This is a time of heightened anxiety for many of us in America. But whether you’re anxious and fearful about what you read in the news or something happening closer to home or even in your own body, fear and anxiety have a way of contracting our muscles and our minds.

Sent down a long tunnel of worry, our bodies contract and our shoulders hunch over, as if forced to fit too small a space. The form our bodies assume is self-protective: we try to create a shield over our own heart.

The problem is, this strategy doesn’t work; fear and anxiety don’t actually protect us. It takes many of us a long time to realize this—it certainly took me a long time. For much of my life, I thought on some unconscious level that if I weren’t anxious and fearful about danger, I would be deluding myself, and therefore would be more vulnerable, more exposed, and unable to make wise and prudent decisions.

But over time, I came to realize that, in fact, the opposite is true: being able to breathe through our fear and anxiety, actively working to mitigate them, does not make us more naïve, but instead makes us more awake, more alive and more able to make good decisions that will actually protect and help us and others.

The Zen master Thich Nhat Hanh is one of the best teachers on fear. A peace activist in the Vietnam War, he had many experiences of life-threatening danger. He lived with the threat of death by violence, saw great suffering firsthand and lost many close friends.

And yet, he teaches us that when we are in a place of fear and anxiety, we are less able to make good decisions.

After the war, Thich Nhat Hanh helped countless Vietnamese “boat people,” refugees who escaped the communist regime on small, dangerous boats. Time and again, he saw that those who were able to remain calm—who did not succumb to their anxiety and panic— were more likely to survive their rocky boats and the dangerous journey.

So if we are in a state of fear and anxiety, here are three things I recommend doing:

1) Breathe. Remember you are here now. Come back to the present moment.  Come back to your body. Come out of your head and into your experience right now, without judgment. Drop the story of what you are feeling and just feel. I also recommend chanting meditations that can help stop our spinning minds and allow us to come back to a sense of joy.

2) Choose an action to do and do it. If you are worried about something, your worry won’t create positive change. Find one or two new things you can do to address your concerns. If you are worried about the political situation, for example, make a realistic practical plan for what you can do to be actively engaged in creating change and stick to it. Then, when worry arises, you can channel your energy into action itself.

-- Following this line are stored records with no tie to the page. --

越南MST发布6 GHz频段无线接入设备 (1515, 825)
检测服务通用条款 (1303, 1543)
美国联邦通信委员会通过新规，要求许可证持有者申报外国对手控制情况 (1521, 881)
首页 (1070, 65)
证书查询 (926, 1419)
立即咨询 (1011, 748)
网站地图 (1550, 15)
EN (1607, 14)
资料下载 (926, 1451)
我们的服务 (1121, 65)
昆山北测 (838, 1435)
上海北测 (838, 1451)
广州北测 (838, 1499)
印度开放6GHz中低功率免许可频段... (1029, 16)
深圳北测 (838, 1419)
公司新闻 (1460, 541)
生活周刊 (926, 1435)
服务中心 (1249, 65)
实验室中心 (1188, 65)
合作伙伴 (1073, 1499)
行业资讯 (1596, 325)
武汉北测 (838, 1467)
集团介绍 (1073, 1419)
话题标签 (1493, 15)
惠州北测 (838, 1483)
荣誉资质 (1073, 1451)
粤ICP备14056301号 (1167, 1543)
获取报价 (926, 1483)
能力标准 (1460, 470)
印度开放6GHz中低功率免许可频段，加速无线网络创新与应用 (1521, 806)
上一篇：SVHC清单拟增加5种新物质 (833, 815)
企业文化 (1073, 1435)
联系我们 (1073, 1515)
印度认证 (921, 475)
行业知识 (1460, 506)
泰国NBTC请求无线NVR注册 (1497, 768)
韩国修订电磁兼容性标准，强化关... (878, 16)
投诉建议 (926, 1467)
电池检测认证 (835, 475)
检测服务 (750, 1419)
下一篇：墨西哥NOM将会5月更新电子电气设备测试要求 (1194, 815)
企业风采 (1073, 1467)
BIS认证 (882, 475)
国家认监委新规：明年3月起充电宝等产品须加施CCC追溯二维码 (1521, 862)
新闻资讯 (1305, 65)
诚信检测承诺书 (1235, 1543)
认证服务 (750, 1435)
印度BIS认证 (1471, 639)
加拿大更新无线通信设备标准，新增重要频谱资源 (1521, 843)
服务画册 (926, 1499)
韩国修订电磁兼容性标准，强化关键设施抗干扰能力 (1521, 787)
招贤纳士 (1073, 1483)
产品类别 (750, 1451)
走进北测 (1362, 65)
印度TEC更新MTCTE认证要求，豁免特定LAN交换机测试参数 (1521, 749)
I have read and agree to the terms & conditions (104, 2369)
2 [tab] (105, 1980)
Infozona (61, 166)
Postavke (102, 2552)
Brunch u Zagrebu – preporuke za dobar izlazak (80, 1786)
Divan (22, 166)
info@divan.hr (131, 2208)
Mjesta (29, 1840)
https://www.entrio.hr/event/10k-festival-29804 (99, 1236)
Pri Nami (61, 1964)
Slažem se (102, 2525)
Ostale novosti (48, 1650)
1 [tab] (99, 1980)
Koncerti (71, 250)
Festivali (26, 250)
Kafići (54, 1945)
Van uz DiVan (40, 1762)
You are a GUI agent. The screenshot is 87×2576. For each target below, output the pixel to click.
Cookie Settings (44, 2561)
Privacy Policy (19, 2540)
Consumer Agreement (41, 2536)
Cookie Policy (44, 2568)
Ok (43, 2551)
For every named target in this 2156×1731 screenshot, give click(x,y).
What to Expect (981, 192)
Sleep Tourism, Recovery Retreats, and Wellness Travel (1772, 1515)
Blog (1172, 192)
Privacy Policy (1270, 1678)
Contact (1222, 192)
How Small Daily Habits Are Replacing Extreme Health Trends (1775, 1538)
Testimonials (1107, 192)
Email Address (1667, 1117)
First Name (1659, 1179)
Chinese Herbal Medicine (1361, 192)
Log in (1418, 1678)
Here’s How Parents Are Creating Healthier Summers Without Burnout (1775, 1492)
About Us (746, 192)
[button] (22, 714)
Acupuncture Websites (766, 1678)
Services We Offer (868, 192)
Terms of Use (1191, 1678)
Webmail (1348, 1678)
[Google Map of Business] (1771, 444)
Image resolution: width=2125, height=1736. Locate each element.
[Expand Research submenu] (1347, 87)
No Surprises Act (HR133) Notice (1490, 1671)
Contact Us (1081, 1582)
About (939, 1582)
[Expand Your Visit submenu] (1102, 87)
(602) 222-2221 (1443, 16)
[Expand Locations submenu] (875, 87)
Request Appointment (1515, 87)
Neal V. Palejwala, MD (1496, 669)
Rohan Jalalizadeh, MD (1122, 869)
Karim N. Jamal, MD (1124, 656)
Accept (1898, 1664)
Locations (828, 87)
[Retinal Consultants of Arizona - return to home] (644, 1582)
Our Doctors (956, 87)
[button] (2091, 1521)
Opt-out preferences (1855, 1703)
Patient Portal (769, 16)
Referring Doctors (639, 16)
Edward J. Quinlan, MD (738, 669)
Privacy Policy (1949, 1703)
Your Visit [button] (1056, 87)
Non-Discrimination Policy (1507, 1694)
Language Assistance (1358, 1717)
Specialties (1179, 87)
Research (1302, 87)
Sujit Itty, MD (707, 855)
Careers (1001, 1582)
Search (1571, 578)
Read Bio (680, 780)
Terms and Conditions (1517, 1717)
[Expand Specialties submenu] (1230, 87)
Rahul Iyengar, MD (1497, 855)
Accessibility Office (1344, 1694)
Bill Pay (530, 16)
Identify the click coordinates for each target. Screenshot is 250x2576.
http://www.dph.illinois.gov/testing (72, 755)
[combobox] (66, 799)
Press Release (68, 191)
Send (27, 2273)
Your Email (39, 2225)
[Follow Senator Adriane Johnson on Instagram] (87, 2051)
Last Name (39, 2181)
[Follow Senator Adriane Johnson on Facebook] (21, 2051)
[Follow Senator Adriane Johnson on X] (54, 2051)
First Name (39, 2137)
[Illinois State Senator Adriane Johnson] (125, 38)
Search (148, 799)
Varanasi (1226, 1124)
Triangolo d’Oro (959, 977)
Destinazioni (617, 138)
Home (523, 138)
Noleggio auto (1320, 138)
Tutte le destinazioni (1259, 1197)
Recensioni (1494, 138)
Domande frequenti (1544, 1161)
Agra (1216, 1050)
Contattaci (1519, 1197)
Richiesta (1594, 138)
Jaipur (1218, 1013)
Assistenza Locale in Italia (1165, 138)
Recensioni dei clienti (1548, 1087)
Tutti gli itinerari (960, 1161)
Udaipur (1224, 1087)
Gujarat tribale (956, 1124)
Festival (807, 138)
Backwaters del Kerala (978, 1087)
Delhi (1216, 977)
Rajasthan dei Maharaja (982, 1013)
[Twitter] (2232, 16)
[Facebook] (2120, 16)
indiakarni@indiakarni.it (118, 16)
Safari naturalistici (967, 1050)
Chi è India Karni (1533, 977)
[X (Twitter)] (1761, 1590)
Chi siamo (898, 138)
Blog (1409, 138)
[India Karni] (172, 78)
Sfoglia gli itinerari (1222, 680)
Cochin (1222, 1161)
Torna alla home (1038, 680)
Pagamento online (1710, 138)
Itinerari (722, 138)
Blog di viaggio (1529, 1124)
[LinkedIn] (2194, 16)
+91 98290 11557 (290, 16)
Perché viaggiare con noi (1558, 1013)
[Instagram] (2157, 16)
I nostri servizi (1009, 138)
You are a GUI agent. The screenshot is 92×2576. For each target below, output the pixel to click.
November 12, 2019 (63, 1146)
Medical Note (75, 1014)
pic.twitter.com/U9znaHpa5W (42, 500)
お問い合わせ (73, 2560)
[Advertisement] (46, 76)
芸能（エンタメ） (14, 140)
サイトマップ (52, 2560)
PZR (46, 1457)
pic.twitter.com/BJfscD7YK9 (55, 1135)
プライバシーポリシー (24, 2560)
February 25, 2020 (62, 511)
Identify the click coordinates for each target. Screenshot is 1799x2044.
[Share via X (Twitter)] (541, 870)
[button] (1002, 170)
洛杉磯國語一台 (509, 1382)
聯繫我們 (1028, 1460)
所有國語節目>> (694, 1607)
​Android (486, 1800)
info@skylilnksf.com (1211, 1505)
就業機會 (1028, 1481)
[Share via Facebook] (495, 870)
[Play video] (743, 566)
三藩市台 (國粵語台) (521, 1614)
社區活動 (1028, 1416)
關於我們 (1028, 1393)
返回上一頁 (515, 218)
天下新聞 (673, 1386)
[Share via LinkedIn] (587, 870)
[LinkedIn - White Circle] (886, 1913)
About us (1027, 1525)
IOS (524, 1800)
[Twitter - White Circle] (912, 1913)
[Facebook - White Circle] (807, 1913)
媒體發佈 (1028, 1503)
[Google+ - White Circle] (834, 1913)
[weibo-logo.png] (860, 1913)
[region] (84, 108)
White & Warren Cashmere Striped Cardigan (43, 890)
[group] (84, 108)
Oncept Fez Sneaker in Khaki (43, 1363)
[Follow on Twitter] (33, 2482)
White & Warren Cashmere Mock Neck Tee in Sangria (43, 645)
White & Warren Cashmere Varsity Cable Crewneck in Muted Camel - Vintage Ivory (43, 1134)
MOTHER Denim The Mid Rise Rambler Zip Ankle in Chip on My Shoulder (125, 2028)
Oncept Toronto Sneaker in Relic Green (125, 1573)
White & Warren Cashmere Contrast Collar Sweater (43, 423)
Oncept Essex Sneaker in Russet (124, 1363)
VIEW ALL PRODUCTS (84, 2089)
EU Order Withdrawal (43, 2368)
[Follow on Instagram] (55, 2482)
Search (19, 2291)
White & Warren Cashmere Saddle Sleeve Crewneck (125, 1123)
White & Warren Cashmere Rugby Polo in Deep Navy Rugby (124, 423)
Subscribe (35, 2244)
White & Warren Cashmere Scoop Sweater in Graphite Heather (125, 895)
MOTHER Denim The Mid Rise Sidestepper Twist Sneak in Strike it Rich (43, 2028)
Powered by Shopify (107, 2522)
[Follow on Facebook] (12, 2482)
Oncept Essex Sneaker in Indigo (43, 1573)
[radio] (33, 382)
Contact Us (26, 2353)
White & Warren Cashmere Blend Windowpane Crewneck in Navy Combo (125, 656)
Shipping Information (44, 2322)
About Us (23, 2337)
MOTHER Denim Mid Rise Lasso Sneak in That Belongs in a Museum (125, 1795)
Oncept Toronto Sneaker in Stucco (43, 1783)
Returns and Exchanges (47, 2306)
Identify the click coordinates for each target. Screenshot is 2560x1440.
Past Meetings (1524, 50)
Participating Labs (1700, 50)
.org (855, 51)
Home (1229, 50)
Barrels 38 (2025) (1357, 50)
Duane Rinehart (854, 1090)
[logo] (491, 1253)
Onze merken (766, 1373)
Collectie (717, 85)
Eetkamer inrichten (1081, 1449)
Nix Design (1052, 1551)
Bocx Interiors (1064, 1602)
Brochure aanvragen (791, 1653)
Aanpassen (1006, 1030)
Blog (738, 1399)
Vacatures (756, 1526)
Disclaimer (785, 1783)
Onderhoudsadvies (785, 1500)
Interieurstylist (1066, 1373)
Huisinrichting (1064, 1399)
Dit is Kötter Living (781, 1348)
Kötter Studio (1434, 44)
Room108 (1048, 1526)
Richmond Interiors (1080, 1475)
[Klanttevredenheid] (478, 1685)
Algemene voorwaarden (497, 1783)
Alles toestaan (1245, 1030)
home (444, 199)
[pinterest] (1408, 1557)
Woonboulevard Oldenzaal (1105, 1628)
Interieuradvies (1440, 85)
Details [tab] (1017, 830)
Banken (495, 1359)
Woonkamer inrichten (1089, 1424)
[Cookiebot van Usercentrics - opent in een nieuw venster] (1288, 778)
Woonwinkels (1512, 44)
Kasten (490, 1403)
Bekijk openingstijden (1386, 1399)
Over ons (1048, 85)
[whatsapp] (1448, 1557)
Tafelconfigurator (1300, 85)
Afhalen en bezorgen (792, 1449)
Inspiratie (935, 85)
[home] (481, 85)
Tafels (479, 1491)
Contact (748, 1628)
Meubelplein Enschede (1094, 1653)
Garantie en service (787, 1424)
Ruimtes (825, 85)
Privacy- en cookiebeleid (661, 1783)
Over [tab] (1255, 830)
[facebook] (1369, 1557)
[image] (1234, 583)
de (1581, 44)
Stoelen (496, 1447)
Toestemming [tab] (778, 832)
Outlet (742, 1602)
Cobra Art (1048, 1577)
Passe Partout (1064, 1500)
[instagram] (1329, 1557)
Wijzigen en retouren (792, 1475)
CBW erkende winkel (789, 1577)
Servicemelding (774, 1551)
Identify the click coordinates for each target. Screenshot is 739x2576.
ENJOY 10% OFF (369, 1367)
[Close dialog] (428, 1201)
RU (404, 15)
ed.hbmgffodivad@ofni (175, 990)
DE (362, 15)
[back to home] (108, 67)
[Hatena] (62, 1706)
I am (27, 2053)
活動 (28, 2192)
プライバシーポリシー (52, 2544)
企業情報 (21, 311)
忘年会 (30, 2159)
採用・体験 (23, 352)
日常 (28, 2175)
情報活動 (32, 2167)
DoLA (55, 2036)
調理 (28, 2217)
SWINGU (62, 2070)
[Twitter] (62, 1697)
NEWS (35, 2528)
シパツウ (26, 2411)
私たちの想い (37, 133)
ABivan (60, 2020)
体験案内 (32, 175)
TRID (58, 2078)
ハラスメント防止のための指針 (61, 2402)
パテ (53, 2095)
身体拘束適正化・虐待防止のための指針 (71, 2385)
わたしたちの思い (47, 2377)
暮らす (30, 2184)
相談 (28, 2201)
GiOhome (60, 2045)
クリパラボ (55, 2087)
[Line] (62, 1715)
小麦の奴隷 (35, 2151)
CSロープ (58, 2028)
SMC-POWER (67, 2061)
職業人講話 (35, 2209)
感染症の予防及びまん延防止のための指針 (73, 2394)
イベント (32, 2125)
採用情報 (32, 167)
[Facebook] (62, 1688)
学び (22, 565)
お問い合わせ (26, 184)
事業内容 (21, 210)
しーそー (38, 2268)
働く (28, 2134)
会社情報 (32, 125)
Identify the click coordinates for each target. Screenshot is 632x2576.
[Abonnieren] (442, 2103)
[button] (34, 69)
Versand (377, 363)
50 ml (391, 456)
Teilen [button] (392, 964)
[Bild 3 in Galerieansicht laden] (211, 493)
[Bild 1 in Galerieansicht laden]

3) Remember that worry, anxiety, violence and illness are only facets of human experience, and perennial parts of what it means to be a human. Find the full richness of your human experience. What you are experiencing is not unique to you. And there are always many other sides to human experience—joy, love, friendship, compassion—that are all equally important parts of what it means to be human. Try to water the seeds of positive qualities you want to cultivate. The more you feed and water the seeds you want more of, the more they will grow and bloom for you, so don’t forget to feed what you love.